#### Texto de leitura:
##############################

O conceito de família abrange diversas formas de organização. Com o passar do tempo, aconteceu uma evolução no formato dos casamentos surgindo com isso diferentes tipos de famílias, ocorreu a diversificação na formação das famílias. Esse conceito a partir de então, passou a ser pautado essencialmente no afeto e na solidariedade, coexistindo os vínculos de sangue, de direito e de afetividade, citado por Pereira (2016) “O afeto autorizador e caracterizador de uma entidade familiar deve estar acompanhado de outros elementos como solidariedade, responsabilidade, cumplicidade, vivência e convivência”.
No contexto de diversificação, destaca-se a formação dos diversos núcleos familiares: família nuclear, família parental família homoparental e família comunitária. Mas, o problema nasce justamente do desfazimento dessas famílias e seus múltiplos efeitos, dentre os quais pode sobrevir o fenômeno chamado Alienação Parental.
A alienação parental acontece quando um dos pais tenta desqualificar o outro diante dos filhos, isso acontece, na grande maioria das vezes, com o acontecimento da separação conjugal, onde um dos cônjuges não consegue elaborar ou lidar de forma adequada com o sentimento de rejeição, surgindo de forma instintiva o desejo de vingança que leva a um processo de desmoralização e descrédito do ex-parceiro.
Segundo DIAS (2017) o sentimento de rejeição, o sentir-se vencido, preterido, desqualificado como objeto de amor, pode gerar impulsos destrutivos que ensejam sentimentos de vingança que faz os pais a se utilizarem dos filhos para uma espécie de acerto de contas do débito conjugal. Essa situação acaba por comprometer a imagem que o filho tem do outro genitor. A figura do alienador se manifesta principalmente no ambiente da mãe, considerando que é a mulher indicada para exercer a guarda dos filhos, porém, o alienador pode manifestar-se na figura do pai em relação à mãe ou ao seu companheiro e em um sentido mais amplo isso pode ser identificado até mesmo em outros cuidadores.

##############################

#### Material fornecido:
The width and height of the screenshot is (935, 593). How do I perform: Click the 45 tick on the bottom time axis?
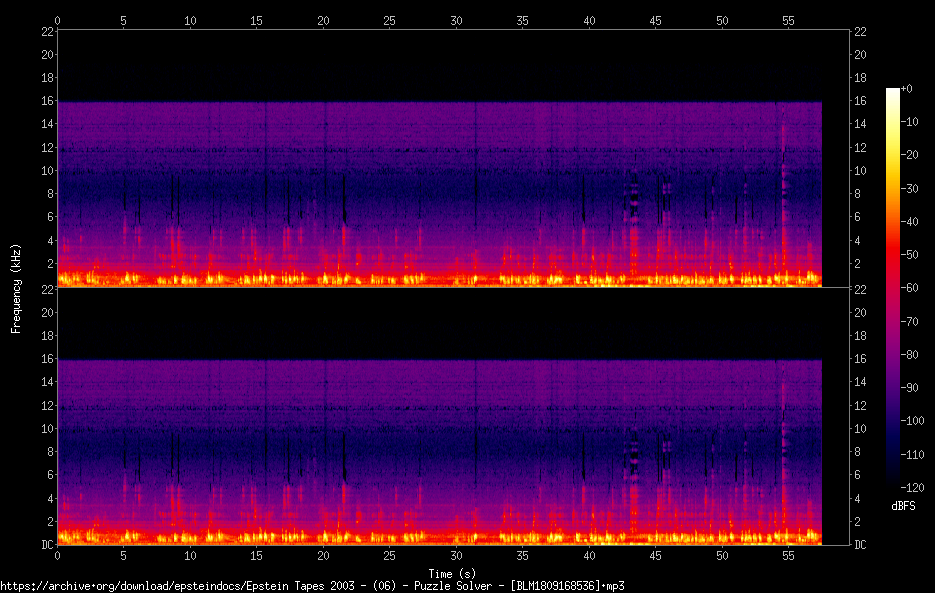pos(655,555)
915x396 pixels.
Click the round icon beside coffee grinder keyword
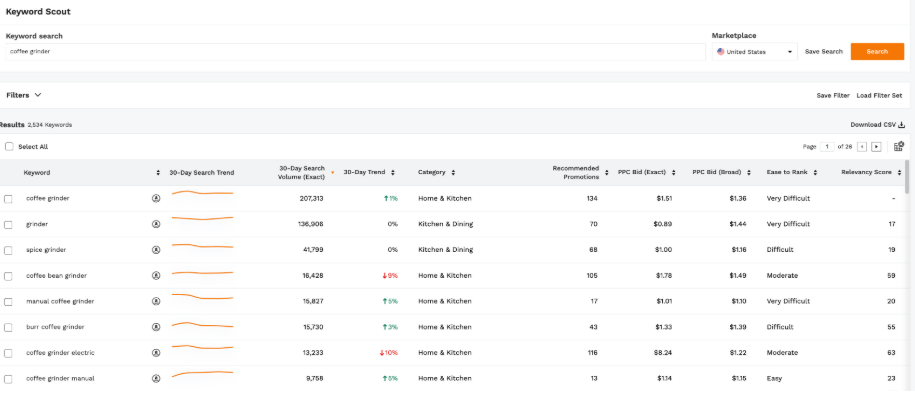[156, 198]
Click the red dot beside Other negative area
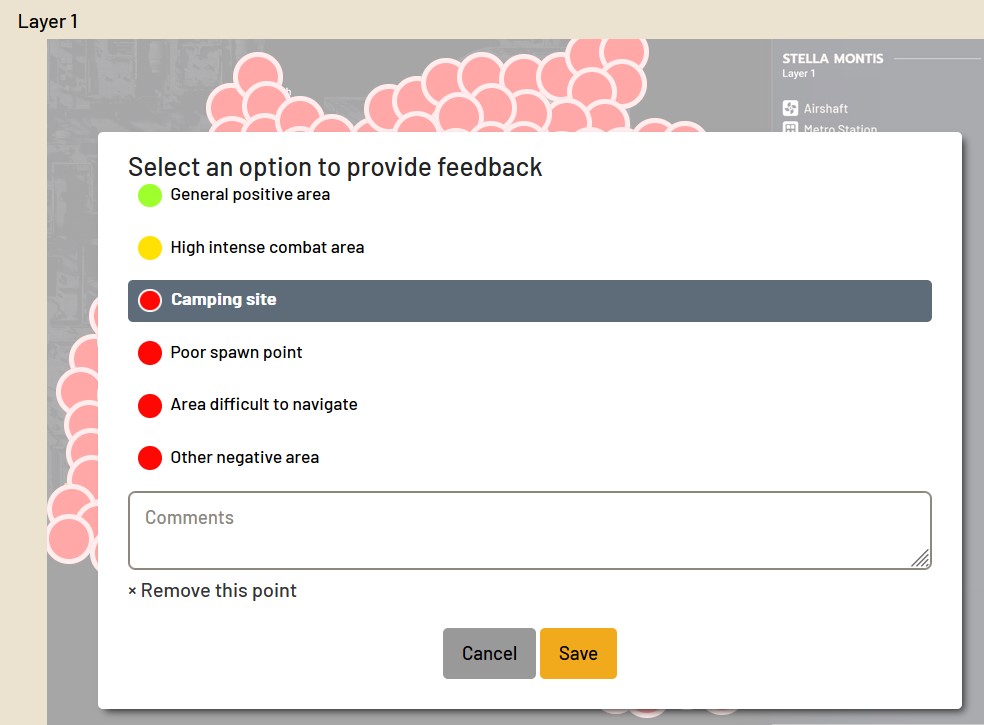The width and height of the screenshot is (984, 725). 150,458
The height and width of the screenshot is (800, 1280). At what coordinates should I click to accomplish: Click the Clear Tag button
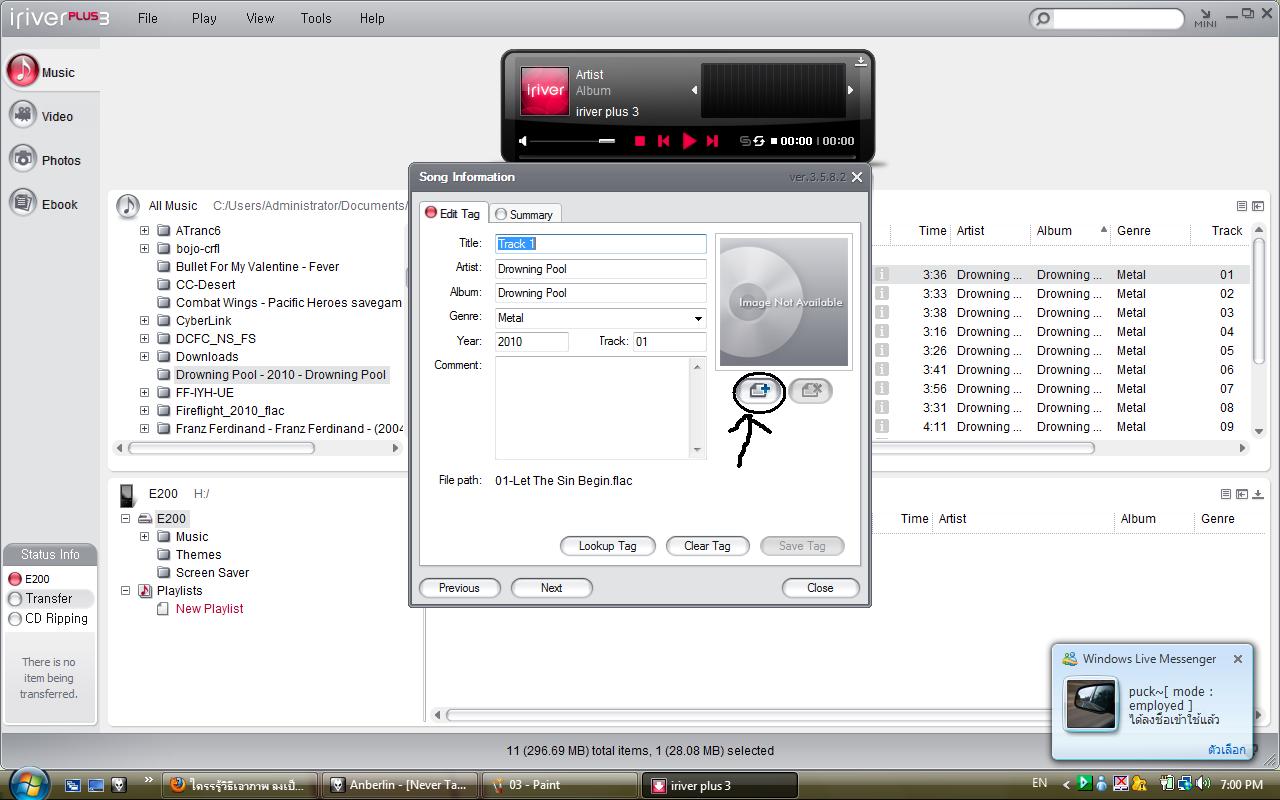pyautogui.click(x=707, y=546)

##############################

#### Solicitação escrita 1:
Devolva, sem nenhuma alteração, o trecho do texto sobre alienação parental que vai de "No contexto de" a "descrédito do ex-parceiro.".
#### Solicitação escrita 2:
Retome o texto sobre alienação parental a partir do ponto em que ele termina.
As linhas não desempenham nenhum papel nesta atividade.

#### Resultado do exercício 1:
No contexto de diversificação, destaca-se a formação dos diversos núcleos familiares: família nuclear, família parental família homoparental e família comunitária. Mas, o problema nasce justamente do desfazimento dessas famílias e seus múltiplos efeitos, dentre os quais pode sobrevir o fenômeno chamado Alienação Parental.
A alienação parental acontece quando um dos pais tenta desqualificar o outro diante dos filhos, isso acontece, na grande maioria das vezes, com o acontecimento da separação conjugal, onde um dos cônjuges não consegue elaborar ou lidar de forma adequada com o sentimento de rejeição, surgindo de forma instintiva o desejo de vingança que leva a um processo de desmoralização e descrédito do ex-parceiro.

#### Resultado do exercício 2:
No entanto, a alienação parental é quando ocorre uma crise forte de sentimentos de ansiedade e temor em relação a um dos genitores, sendo que acontece quando um dos genitores, treina a criança para romper laços afetivos com outro cônjuge. E, também, pode ser definida como um distúrbio da infância que aparece no contexto de disputas de custódia de crianças, isso acontece, quando um dos genitores, instrui, faz lavagens cerebral na criança e contribui para caluniar o genitor alvo, causando o fenômeno da alienação parental.
3.2 Dissolução do vínculo conjugal: proteção e amparo aos filhos
Os artigos 1.583 a 1.590 do Código Civil de 2002 tratam sobre a proteção dos filhos. No tocante à guarda dos filhos está ficará no poder de quem oferecer melhores condições para a criança. A regra inovadora do art. 1583 do código civil, amolda-se ao princípio do “melhor interesse da criança”, identificado como direito fundamental na Constituição Federal (art. 5º, §2º) em razão da ratificação pela Convenção Internacional sobre os Direitos da Criança – ONU/89 (GONÇALVES, 2019, p. 281).
Segundo, DINIZ (2021), o casamento é a base da família, sendo dessa forma, um dos institutos do direito privado, mais importante. Portanto, é dele que irradiam suas normas fundamentais, que faz parte como um todo de um Direito Matrimonial, e dentro desse direito temos as normas que disciplinam o fim do casamento. Já a guarda dos filhos, faz parte do Direito Protetivo do Direito de Família. Dessa forma, a dissolução do casamento válido, entre vivos, opera-se por meio do divórcio. Durante a vigência do casamento, a questão da guarda dos filhos é um tema entre os cônjuges, pois ambos os pais exercem o poder familiar de forma harmônica e conjuntamente, conforme preceitua o art. 1.631 do Código Civil.
Diante da dissolução da sociedade conjugal, cabe aos pais disciplinar acerca da guarda, o direito de visitas e a pensão alimentícia dos filhos caso seja menor e incapaz.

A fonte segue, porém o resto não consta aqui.